The government is under huge pressure to reduce the budget deficit and the announcement marked a significant departure from the scheme as previously introduced, as revenue neutral. Industry bodies have severely criticised the announcement, which has been described as a stealth tax.
Details are still to be worked up about how the revised scheme will be implemented, but a great deal of work had been undertaken in connection with the revenue-recycling payment, and the revised arrangements will have a significant impact on the relationship between landlord and tenant.
The way we were …
Previously, the revenue recycling repayments that were due to be received by participants were to be based on actual emissions that had taken place and their position in a league table relating to these.
In multi-let buildings, the landlord was to be responsible for buying allowances, which were to be recycled at a neutral cost. The issue the industry had been seeking to address over the last two years is how the scheme would fit into the contractual relationship between landlord and tenant.

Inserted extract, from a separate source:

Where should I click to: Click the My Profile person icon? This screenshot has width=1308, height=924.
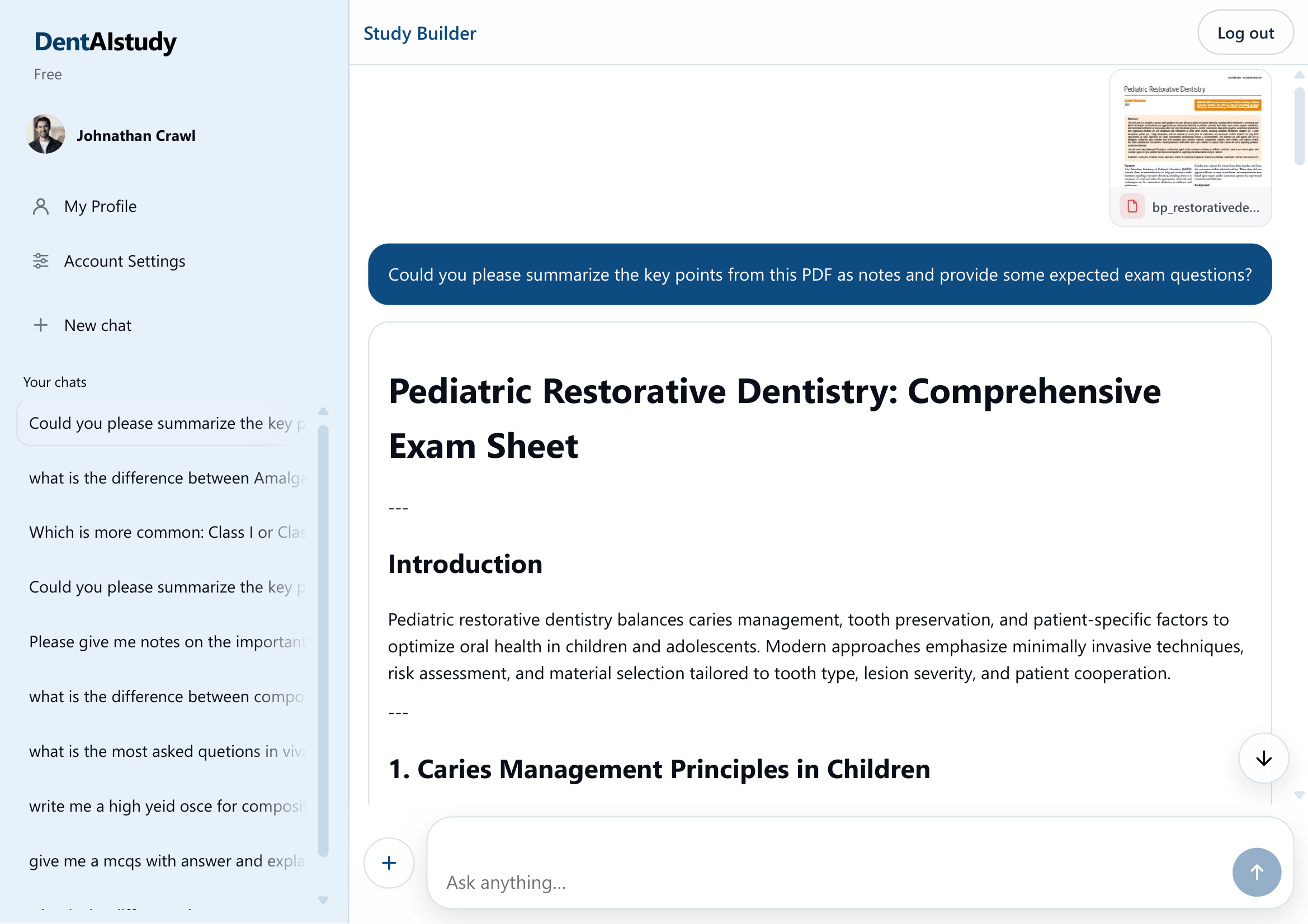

The prevailing view was that, because the scheme was revenue neutral, existing standard lease provisions that dealt with the payment of taxes or outgoings would not permit a landlord to recover costs from its tenant.
The previous position was that many landlords decided not to try to recoup the cost of CRC because of the difficulty of negotiating the changed position with tenants and the prohibitive cost of calculating and collecting contributions.
There has been some drafting in leases to allow landlords to recover a proportion of CRC costs, where the landlord agreed to make available to the tenant the relevant recycling payment.
Power responsibility
The accounting of the costs of CRC to support public finances instead of revenue recycling gives the scheme the appearance of a carbon tax. Landlords should scrutinise their existing documentation carefully, the tenant covenants in leases that relate to the payment of taxes and outgoings in particular.
Landlords will face arguments that the cost of purchasing the CRC allowances is not consistent with the relevant drafting of their leases and therefore tenants are not liable to pay.
For leases that have come into effect since the original CRC scheme was outlined, which provided that tenants should pay towards the cost of allowances on the understanding that the landlord will account for a due proportion of the revenue-recycling payments, it seems that tenants will be required to contribute to costs, but with no revenue-recycling payment from their landlords to mitigate the position.
There has been some suggestion that the removal of the revenue-recycling payment is a change to the original laws and will require further legislation, which the government, at this stage, has not obtained. It is unlikely that any challenge on this basis will have a lasting effect, as the purchase of allowances will generate £1bn of revenue for the government.